Rewrite all of the material below, substituting "symbol" for every occurrence of "icon" and leaving everything else unchanged. Omit the pictures from your answer.

• **Extracted material**:

________

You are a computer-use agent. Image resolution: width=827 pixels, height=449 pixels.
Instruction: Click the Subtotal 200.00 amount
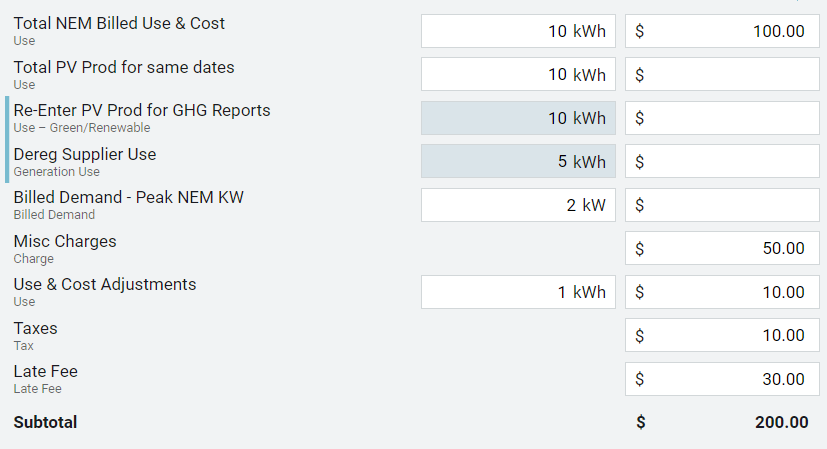(x=781, y=422)

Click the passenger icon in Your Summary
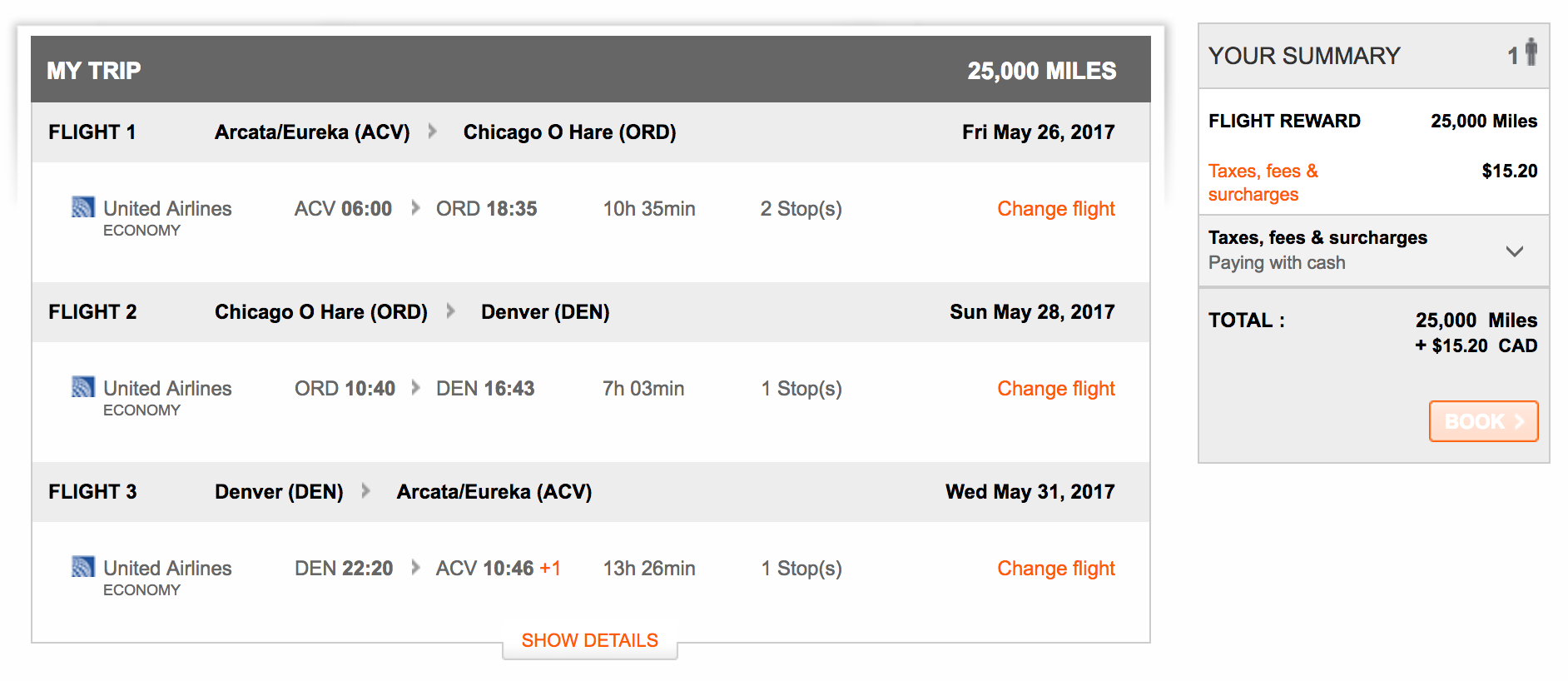[x=1531, y=52]
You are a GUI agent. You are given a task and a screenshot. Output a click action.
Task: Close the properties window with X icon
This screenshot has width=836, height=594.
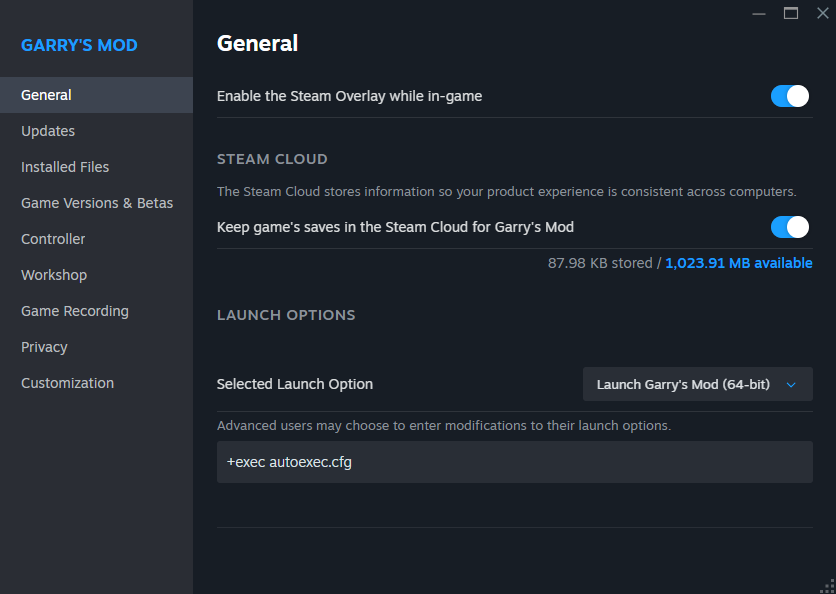point(822,13)
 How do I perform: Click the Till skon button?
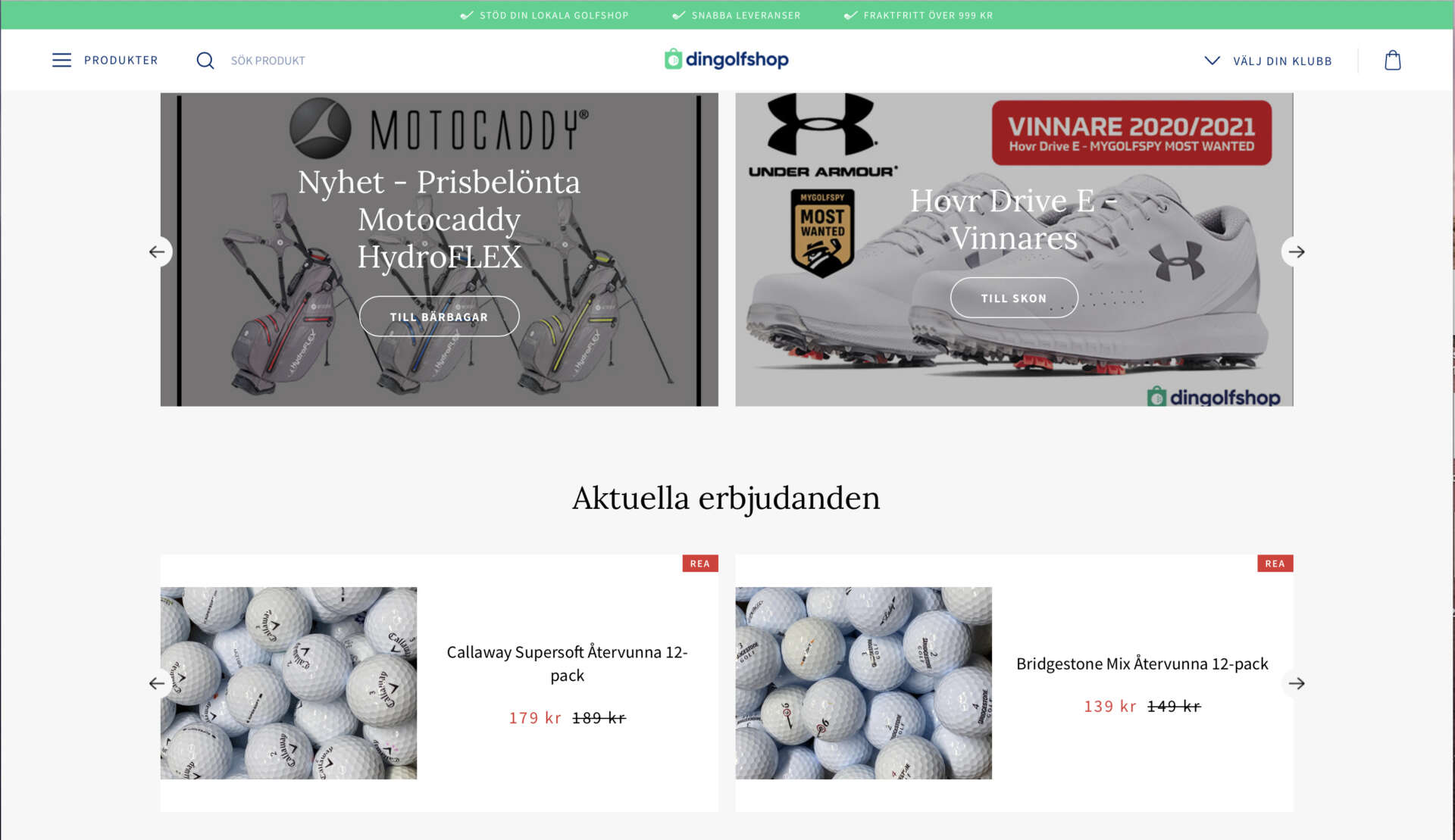[1013, 298]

________

• **The output**:
You are a computer-use agent. Image resolution: width=827 pixels, height=449 pixels.
Instruction: Click the Subtotal 200.00 amount
(x=781, y=422)

Click the passenger symbol in Your Summary
[x=1531, y=52]
You are a GUI agent. You are given a task and a screenshot. Output a click action.
Task: Close the properties window with X symbol
This screenshot has width=836, height=594.
point(822,13)
 How do I perform: Click the Till skon button?
[1013, 298]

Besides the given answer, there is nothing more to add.